That aspect of the work, led by Christoph P.E. Zollikofer and Marcia S. Ponce de Leon of the University of Zurich-Irchel in Switzerland, started with a CAT scan of the skull, which had become deformed during its 7 million-year-old interment. It looks as though it had been squeezed centrally from both ears, with the right side of the cranium shifting upward and the left pushed downward. "The thing was sort of squashed and unlike anything that had been seen before, so you could only say so much about it," Fleagle said.
With a detailed three-dimensional X-ray image in hand from the CAT scan, the team was able to move the pieces around -- on a computer monitor -- until they lined up and fit together in what appears to have been their original form.

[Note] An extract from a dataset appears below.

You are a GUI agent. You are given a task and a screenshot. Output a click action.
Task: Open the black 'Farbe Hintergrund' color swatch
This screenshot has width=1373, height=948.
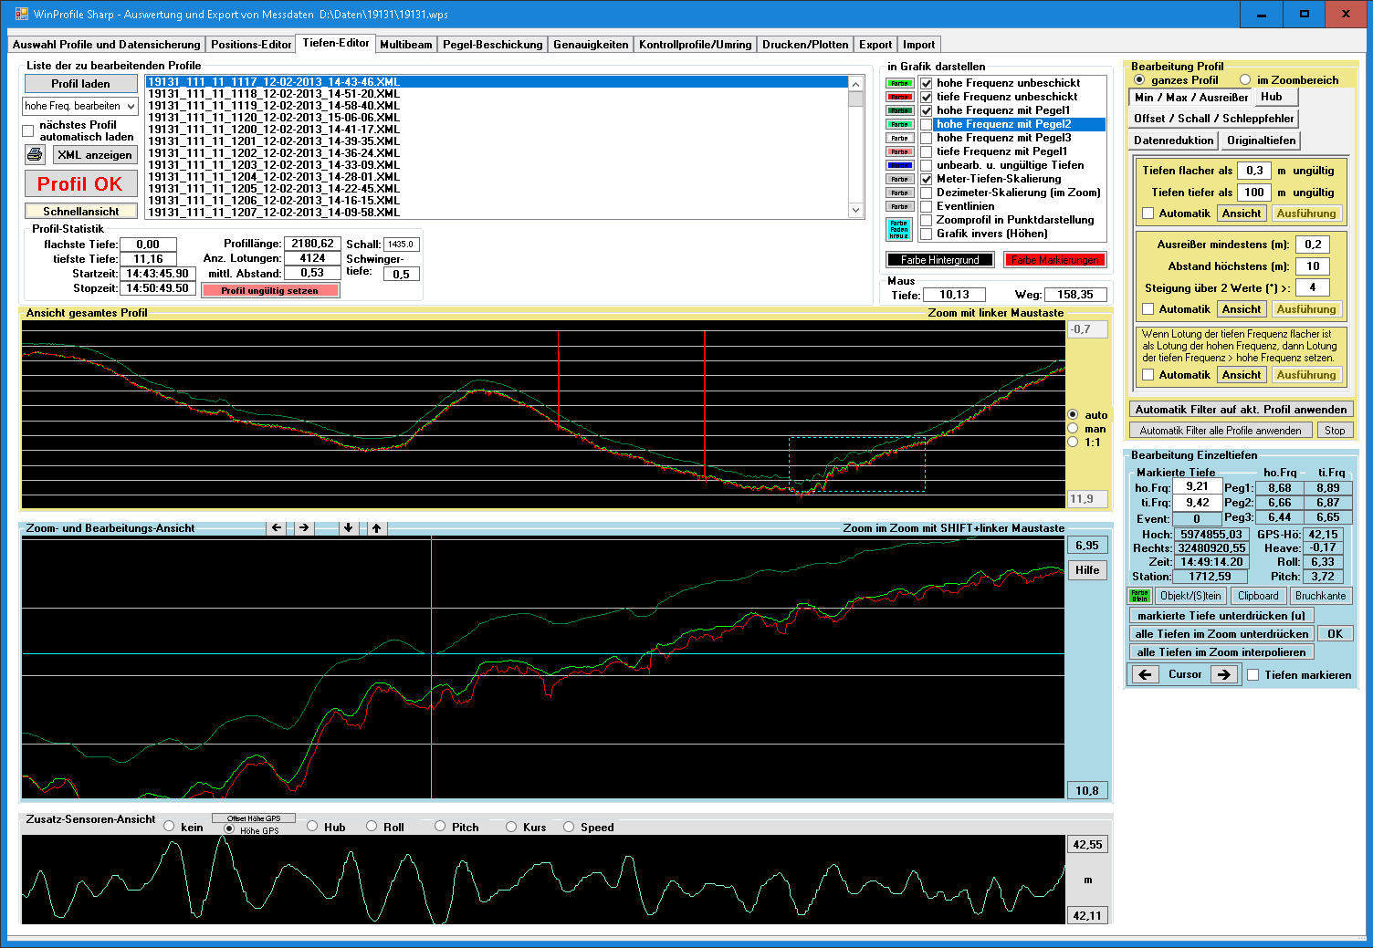click(939, 260)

That image reveals a skull wider than initially anticipated, with round eye sockets that look more human than ape. The relatively vertical face and other cranial and dental features "support the conclusion that Sahelanthropus is a hominid," the team concluded.
In addition to fitting all the pieces together, the researchers did an experiment: They tried to get the virtual pieces to fit into the general outline of a hominid skull, and also tried to get them to fit into an outline of a 3-D ape skull.
In the first case, the pieces fit together almost perfectly. In the second, there were overlaps and gaps -- evidence that the reconstruction was correct.
"The digital restoration is excellent," said anthropologist Tim D. White of the University of California. "The original interpretation [that Toumai was a hominid] is probably correct."